Smart Woman
34 Tahun Mengabdi di SLB, Ratih: Mendidik Anak Berkebutuhan Khusus Adalah Yadnya
Ratih telah mengabdi sejak tahun 1985 sebagai pengajar di SLB Negeri 1 Denpasar dan menganggapnya sebagai yadnya
Penulis: Noviana Windri | Editor: Widyartha Suryawan
"Sering dianggap sekolah SLB tidak produktif. Kami berharap agar jangan sampai demikian. Tidak ada lagi diskriminasi perlakuan. Juga berharap pemerintah tidak menganggap kami yang mengajar di SLB hanya mengasuh saja. Padahal kami di sini juga mendidik, melatih, dan memotivasi anak-anak. Jangan juga memberi label anak-anak SLB tidak produktif lalu beranggapan guru-gurunya mengajar hanya formalitas saja," pungkasnya.
Paling Berat Hadapi Tunalaras

SLB N 1 Denpasar kini tidak hanya dihuni oleh siswa tuna netra, namun juga berkebutuhan khusus lainnya seperti autis, hiperaktif, gangguan emosi sosial atau tunalaras, tuna grahita, dan lainnya.
Bagi Ratih, teknik pengajaran dan pendekatan khusus bagi setiap siswa yang menyandang kebutuhan khusus berbeda-beda. Khususnya bagi anak-anak dengan gangguan emosi sosial atau tunalaras.
Dalam mengajar, ia berusaha tidak menatap wajah dan mengondisikan lingkungan sekitar untuk tidak merespons saat anak tersebut emosi atau marah.
"Anak dengan gangguan emosi sosial itu selalu mencari-cari musuh. Datang ke sekolah mencari musuh. Kemudian mencari perhatian dengan teriak-teriak. Kadang berteriak dengan bahasa tidak enak didengar," ungkapnya.

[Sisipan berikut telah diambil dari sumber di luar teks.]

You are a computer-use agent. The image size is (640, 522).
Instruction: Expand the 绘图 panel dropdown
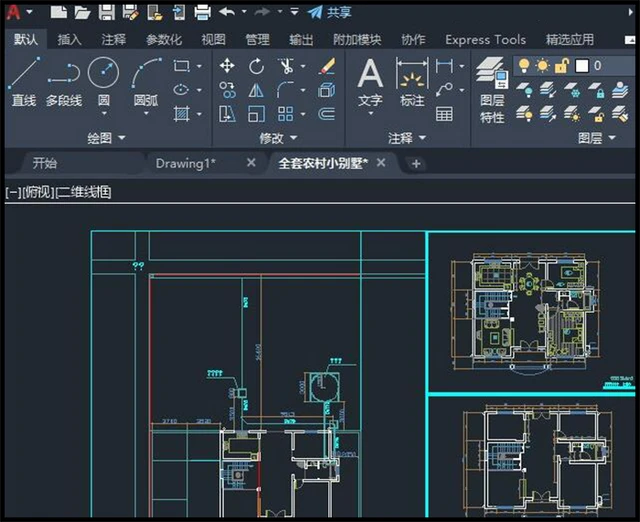tap(122, 137)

"Untuk anak seperti itu, pertama saya kondisikan dengan tidak menatap wajah mereka ketika mereka marah. Saya melakukan yang lain-lain, tidak usah ditanggapi. Kalau ditanggapi dan diperhatkan, mereka akan terus emosi," paparnya.
Diakuinya, anak-anak dengan gangguan emosi sosial atau tunalaras merupakan tantangan terberatnya dalam mengajar. Anak-anak tunalaras lebih cepat emosi karena terjadi salah persepsi dan terus melakukan pembenaran diri.
"Pada dasarnya mereka adalah anak-anak yang pada dasarnya tahu baik buruknya apa yang dilakukan. Hanya saja mereka tidak bisa mengendalikan emosi, mencari perhatian, dan kalau ada yang merespons emosinya, malah senang," ujarnya.
Dalam mengajar anak penyandang tunalaras, Ratih menyebutkan sering digigit, dipukul, dicakar dan hal lain yang menyebabkan lebam di bagian tubuhnya ketika anak didiknya sedang emosi.
"Kalau digigit itu bukan perlakuan terparah yang pernah dilakukan anak-anak kalau sedang emosi ya. Luka lebam saya juga sering. Dipukul mungkin tidak sengaja karena gerak reflek. Ditarik rambut juga pernah," imbuhnya.
Ratih melakukan tindakan preventif dalam mengajar anak penyandang tunalaras untuk menghindari hal yang tidak diinginkan terjadi.
Belajar ke Norwegia
Pada tahun 2000, Ratih sempat dikirim ke Universitas Oslo, Norwegia selama 3 minggu untuk mendalami pengajaran pendidikan khusus dan mendapat gelar Special Teacher.
"Istilahnya kami study banding ke luar negeri untuk melihat kondisi pembelajaran anak-anak berkebutuhan khusus di sana. Ilmu-ilmu kekhususan itu langka sekali," terangnya.
"Sebenarnya untuk mengajar anak tuna netra tidak terlalu sulit kalau kita mau belajar. Karena mereka juga seperti halnya anak-anak pada umumnya. Dan saya bersyukur sekali ada kesempatan belajar," tambahnya.